### OBJECTIVE
Rescale the listing from the line with "Viewport: 1080px width, 1212px" up to and including the line with "coord(165,249)", rewriting only those lines in full with their requests and leaving out the pictures. Multiply each answer coordinate by 0.4 and round to whole numbers, with halves going up, but keep every number in the requests unchanged.

### MATERIAL SUPPLIED
——

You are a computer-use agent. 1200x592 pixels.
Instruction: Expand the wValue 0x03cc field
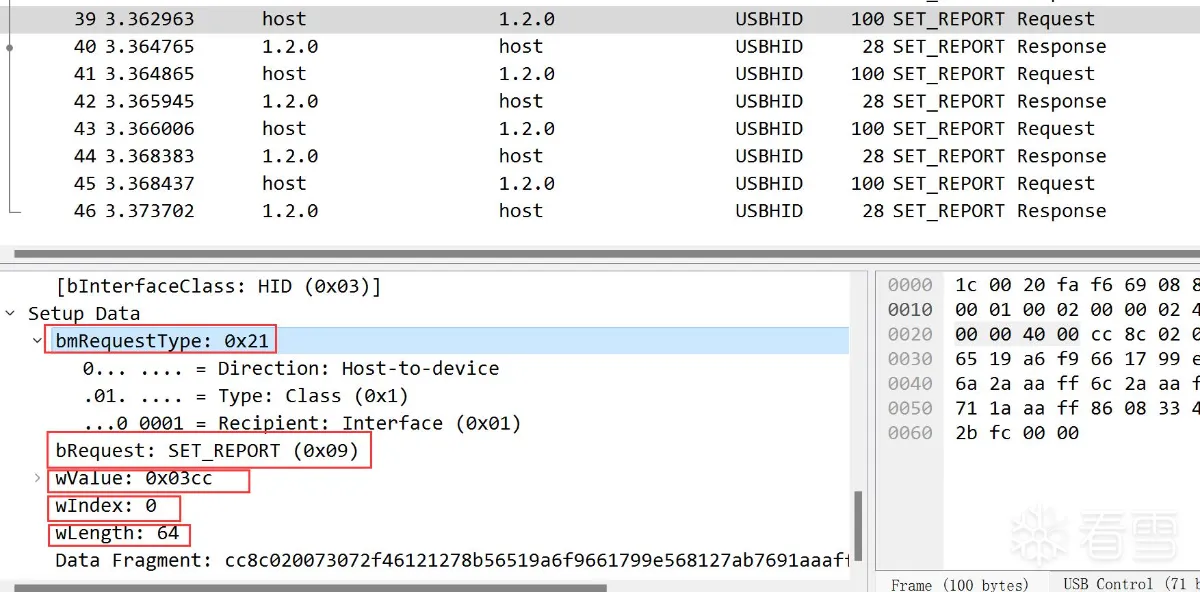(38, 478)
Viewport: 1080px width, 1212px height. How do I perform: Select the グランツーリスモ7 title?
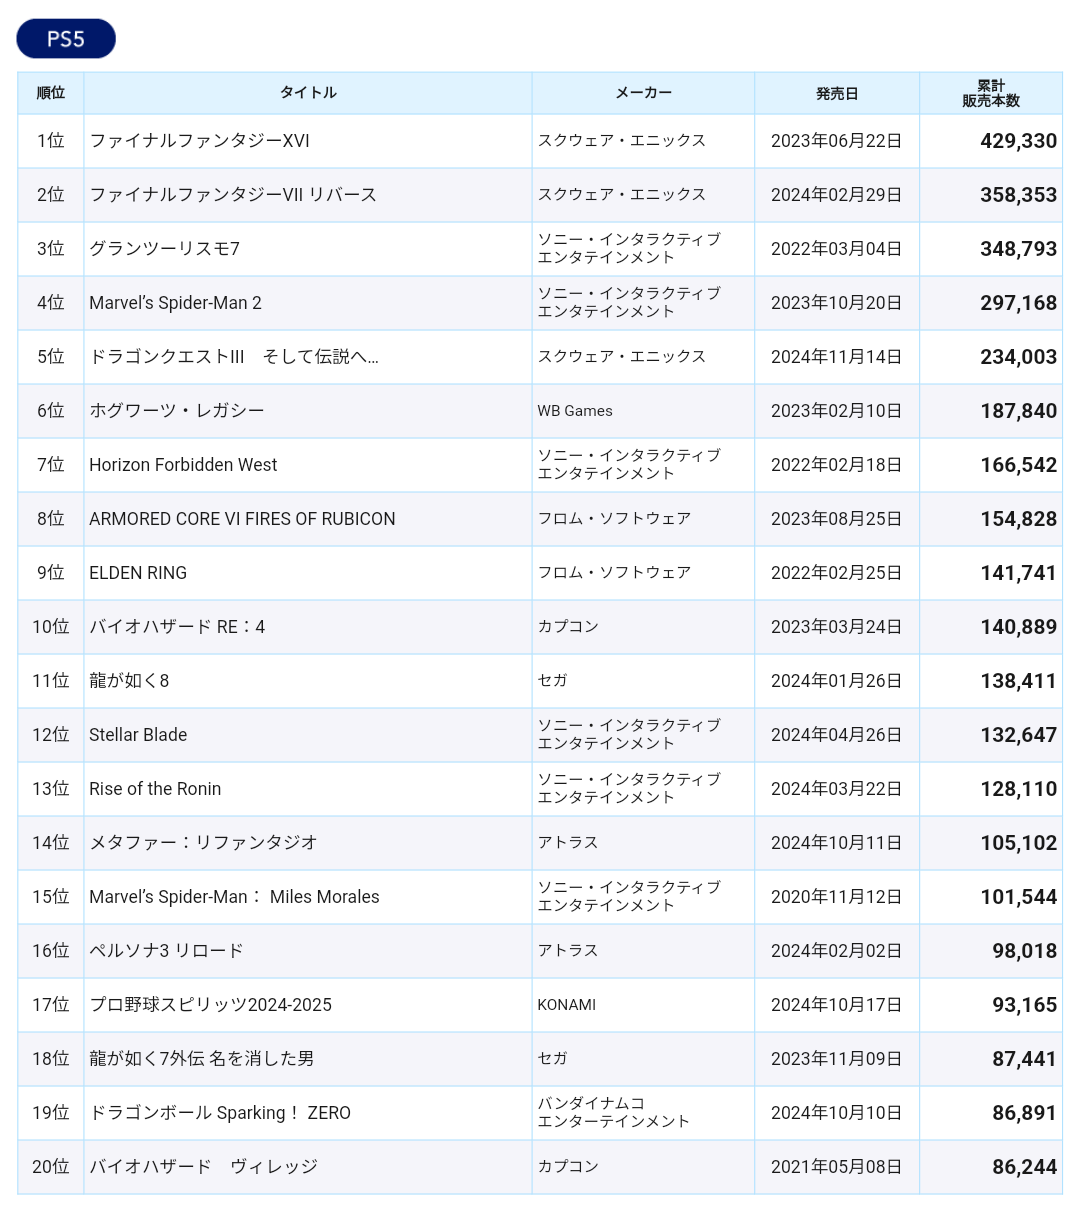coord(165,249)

——

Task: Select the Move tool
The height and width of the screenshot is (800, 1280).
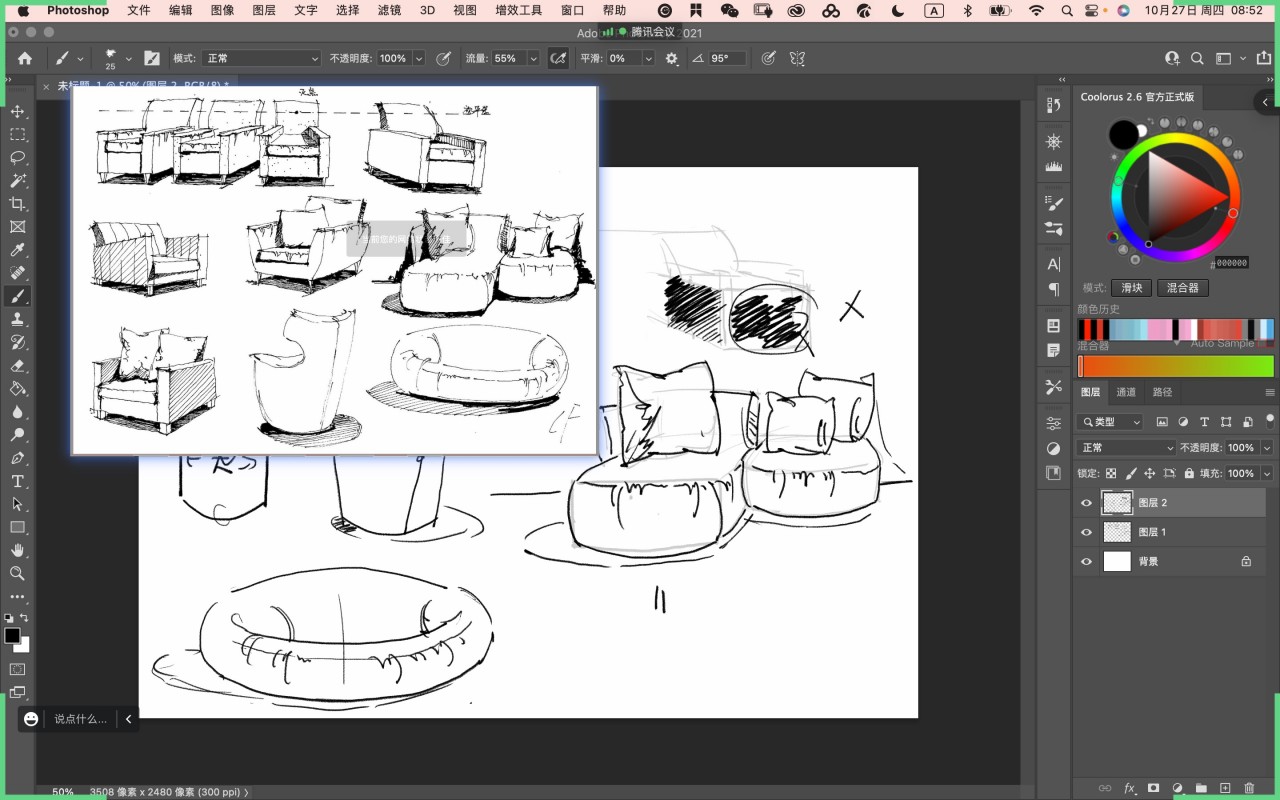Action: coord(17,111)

——

### THE OUTPUT
Viewport: 1080px width, 1212px height. How do I perform: Select the グランツーリスモ7 title?
coord(66,100)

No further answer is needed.